■ **WHAT TO PRODUCE**
With the pictures excluded, reproduce all of the data exactly.

■ **EXERCISE INPUT**
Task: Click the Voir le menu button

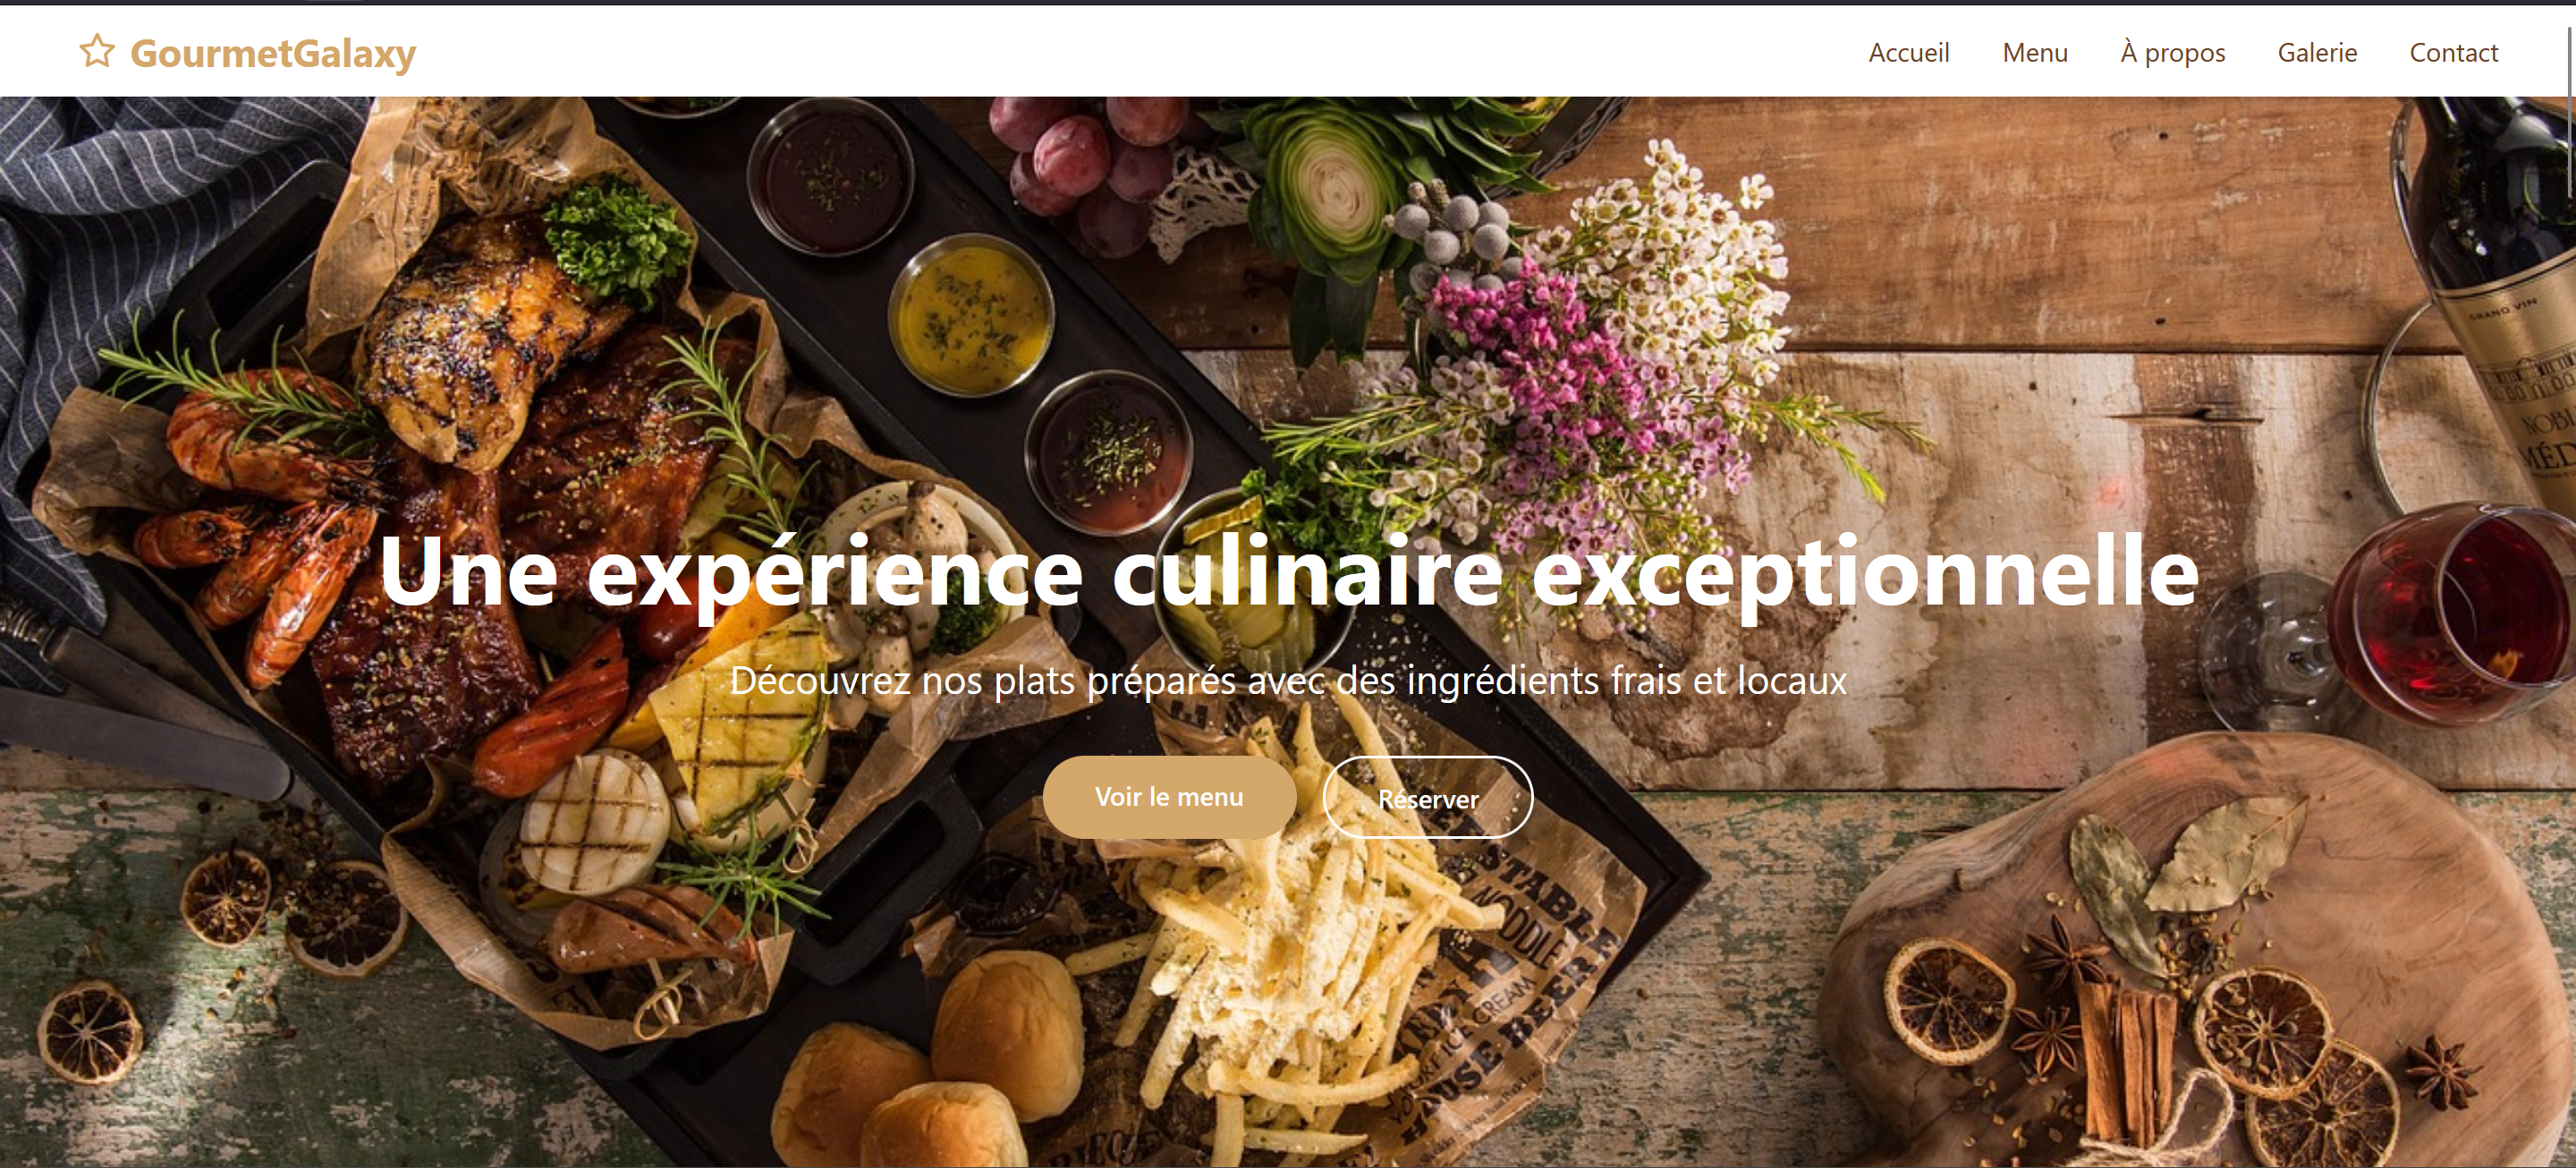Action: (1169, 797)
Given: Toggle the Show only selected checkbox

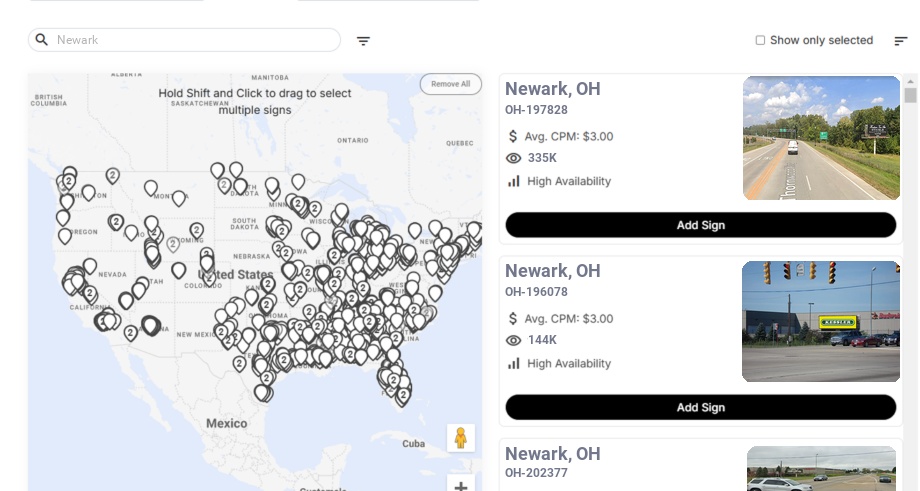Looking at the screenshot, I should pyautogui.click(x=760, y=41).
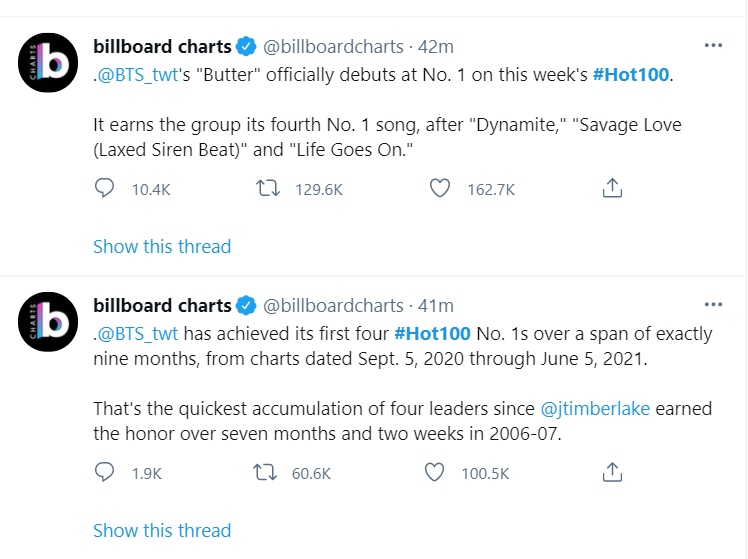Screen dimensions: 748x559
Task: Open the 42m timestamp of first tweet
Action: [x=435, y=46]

■ **EXERCISE OUTPUT**
Task: Click the Voir le menu button

Action: (1169, 797)
Given: Toggle the Show only selected checkbox

Looking at the screenshot, I should pyautogui.click(x=760, y=41).
Screen dimensions: 748x559
Task: Open the 42m timestamp of first tweet
Action: [x=435, y=46]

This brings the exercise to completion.